Demands from patient advocacy groups for broader subgroup representation in clinical trials has generated a new drug trial transparency initiative at the Center for Drug Evaluation and Research (CDER). The “drug snapshots” initiative is an important part of CDER efforts to enhance communication with the public about drug safety and efficacy, participation in clinical trials, and study design and results, commented CDER deputy director Douglas Throckmorton at the annual meeting of the Food and Drug Law Institute (FDLI) last week. By posting information on its website about demographic participation in key clinical trials for new drugs and biologics, FDA hopes to shed more light on whether a new therapy’s safety and efficacy differs related to sex, ethnicity or age.

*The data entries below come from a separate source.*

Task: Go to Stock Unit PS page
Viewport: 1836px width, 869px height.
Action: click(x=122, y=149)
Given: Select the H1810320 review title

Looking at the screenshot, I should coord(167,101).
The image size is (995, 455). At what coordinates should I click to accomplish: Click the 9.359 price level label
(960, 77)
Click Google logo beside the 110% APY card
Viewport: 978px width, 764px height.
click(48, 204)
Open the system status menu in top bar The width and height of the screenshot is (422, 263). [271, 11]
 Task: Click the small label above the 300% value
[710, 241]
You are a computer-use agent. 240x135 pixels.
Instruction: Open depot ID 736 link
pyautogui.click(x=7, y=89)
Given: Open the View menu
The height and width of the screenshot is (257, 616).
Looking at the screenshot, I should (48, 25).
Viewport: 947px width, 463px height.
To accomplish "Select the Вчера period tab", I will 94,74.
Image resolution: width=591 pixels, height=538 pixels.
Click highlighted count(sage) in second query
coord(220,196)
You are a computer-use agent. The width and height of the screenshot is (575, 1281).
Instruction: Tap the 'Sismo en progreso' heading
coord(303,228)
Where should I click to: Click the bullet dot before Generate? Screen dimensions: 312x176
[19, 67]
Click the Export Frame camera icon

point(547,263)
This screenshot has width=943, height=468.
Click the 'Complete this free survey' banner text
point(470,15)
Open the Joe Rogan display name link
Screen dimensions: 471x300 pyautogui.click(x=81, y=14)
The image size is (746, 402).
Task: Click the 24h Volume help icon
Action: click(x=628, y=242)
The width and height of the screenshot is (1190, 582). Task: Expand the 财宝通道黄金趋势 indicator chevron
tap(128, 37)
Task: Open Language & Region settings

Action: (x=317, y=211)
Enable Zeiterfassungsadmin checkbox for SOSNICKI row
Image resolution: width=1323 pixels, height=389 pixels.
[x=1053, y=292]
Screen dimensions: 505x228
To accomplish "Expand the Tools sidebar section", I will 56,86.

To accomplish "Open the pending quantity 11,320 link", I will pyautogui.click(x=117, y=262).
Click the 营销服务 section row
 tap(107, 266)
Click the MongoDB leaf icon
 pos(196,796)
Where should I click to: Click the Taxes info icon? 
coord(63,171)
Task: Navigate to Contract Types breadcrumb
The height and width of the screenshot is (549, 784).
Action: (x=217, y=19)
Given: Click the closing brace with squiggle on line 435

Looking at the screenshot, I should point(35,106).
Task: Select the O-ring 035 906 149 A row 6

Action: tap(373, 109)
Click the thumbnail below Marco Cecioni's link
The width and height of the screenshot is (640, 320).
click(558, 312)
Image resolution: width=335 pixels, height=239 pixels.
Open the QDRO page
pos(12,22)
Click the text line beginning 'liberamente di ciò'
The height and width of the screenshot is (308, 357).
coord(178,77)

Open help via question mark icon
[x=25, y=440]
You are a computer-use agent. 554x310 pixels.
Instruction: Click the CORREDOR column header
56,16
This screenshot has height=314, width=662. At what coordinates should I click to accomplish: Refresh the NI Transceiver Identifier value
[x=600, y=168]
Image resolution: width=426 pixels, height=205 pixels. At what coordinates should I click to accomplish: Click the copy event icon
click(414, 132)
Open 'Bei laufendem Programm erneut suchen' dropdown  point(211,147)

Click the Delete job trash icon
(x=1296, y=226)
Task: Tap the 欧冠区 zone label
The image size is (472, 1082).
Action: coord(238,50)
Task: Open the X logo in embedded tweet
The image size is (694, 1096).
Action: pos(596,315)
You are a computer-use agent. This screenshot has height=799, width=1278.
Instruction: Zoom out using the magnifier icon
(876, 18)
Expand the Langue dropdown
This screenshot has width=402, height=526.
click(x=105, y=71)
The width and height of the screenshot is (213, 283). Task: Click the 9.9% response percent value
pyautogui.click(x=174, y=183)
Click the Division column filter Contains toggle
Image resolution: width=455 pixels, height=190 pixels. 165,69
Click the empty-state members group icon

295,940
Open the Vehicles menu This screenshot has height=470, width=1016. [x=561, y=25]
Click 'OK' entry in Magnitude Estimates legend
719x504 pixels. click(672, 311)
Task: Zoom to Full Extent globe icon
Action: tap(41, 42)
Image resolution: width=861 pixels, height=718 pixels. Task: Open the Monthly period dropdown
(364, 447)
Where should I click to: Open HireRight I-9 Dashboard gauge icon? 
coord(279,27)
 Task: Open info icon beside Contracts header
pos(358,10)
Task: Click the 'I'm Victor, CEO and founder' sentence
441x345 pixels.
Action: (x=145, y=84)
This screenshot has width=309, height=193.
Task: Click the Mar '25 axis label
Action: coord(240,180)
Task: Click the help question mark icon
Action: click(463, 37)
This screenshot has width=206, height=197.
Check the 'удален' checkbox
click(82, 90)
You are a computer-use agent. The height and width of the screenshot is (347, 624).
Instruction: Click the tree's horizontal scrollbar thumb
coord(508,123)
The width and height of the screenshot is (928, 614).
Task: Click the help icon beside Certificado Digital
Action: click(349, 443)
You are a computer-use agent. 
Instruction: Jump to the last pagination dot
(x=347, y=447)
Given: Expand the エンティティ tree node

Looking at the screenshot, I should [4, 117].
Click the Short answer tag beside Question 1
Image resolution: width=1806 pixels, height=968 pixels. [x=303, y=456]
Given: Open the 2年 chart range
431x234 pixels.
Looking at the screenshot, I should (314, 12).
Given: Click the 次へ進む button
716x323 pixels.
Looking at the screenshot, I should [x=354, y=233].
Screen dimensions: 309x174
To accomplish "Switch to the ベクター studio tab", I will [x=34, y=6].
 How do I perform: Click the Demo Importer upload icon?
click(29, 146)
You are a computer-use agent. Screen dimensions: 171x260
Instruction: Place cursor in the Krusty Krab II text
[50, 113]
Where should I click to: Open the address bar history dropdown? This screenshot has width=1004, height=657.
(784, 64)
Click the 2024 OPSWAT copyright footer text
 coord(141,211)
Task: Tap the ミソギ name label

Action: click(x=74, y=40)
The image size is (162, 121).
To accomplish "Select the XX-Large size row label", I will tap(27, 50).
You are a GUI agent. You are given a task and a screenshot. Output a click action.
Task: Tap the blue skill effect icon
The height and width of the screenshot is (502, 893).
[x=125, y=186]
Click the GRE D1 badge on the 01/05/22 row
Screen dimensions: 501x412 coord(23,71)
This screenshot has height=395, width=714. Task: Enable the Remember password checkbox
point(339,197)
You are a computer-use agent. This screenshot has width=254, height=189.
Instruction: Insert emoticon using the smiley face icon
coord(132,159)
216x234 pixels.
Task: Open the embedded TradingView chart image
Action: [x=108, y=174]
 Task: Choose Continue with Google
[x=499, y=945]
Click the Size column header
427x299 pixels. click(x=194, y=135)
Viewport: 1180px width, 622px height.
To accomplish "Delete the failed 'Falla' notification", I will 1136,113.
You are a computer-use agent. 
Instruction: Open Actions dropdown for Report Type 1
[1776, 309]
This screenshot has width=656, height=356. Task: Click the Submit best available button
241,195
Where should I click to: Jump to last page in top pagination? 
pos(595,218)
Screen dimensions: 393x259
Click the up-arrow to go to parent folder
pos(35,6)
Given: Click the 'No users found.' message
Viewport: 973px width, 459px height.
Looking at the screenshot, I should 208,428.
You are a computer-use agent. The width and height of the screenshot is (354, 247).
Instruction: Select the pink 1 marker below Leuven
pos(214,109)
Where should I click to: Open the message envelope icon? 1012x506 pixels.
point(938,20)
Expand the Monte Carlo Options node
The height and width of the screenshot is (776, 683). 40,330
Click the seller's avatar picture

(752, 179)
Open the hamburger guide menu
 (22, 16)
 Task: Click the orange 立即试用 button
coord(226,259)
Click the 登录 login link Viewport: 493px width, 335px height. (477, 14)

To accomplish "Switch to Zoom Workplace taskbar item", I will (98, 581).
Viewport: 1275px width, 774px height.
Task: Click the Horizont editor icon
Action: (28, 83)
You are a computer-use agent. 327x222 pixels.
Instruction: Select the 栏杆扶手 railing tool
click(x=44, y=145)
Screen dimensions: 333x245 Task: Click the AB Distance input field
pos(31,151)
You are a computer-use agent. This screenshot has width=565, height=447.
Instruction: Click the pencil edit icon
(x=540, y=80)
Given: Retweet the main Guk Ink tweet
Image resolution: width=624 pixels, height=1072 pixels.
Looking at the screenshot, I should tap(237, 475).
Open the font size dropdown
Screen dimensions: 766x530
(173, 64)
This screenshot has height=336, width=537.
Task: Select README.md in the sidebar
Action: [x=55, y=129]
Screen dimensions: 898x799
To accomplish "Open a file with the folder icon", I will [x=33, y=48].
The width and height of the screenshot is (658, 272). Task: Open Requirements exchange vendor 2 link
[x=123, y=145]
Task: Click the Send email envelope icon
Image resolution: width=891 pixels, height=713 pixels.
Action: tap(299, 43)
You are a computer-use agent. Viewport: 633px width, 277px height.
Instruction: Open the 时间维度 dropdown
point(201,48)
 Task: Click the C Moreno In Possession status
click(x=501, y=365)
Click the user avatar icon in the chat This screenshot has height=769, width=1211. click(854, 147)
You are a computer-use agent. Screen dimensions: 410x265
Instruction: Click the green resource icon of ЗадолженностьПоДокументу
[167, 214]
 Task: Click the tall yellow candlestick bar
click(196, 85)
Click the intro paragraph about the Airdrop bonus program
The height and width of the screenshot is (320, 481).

CDER formally launched the drug snapshots program in January in response to concerns of patient advocates about whether women and minorities are adequately included in pivotal trials. The FDA Safety and Innovation Act of 2012 (FDASIA) required FDA to take a closer look at this issue. The result was an Action Plan released last August (2014) that called for greater transparency in demographic information from key studies for innovative drugs and biologics, along with efforts to increase subgroup participation in clinical research. CDER launched the snapshot program by posting six initial reports in November 2014. That provided an opportunity for public comment on the format and scope of the program, which rolled out formally at the beginning of this year. The plan is to post drug snapshots on all newly approved new molecular entities (NMEs) and original biologics going forward.

Each drug snapshot presents a summary of efficacy and safety data for the study overall and for demographic subgroups, with links to more in-depth data. This information has been available on the FDA website, but often is in different places and hard to find, pointed out John Whyte, director of CDER Professional Affairs and Stakeholder Engagement (PASE), in an FDA webinar April 27. Snapshots are written in consumer friendly language, highlight subgroup data and analyses, and are posted 30 days following drug approval. The scope and tone is quite different from approved package inserts that are more technical, designed for health care professionals, and finalized at approval.

While it’s important to increase minority group participation in clinical studies, Whyte hopes that the program will move beyond examining whether subgroups are adequately included in a trial, or if all studies should have 50% women. Equally important, he feels, is to ask what kind of subgroup analysis is needed to find meaningful differences. “The aim is to expand the discussion from whether a trial has to be proportionate, to what is the right number for a subgroup and why,” he said, noting that these issues generate notable differences in opinions among interested parties.

While some advocates might like to see Snapshots extended to all new drug approvals, which could occur in the future, FDA has no plan to cover investigational drugs nor to go back and develop listings for drugs approved in the past. Sponsors have no input on snapshot listings, but will be interested to see the results.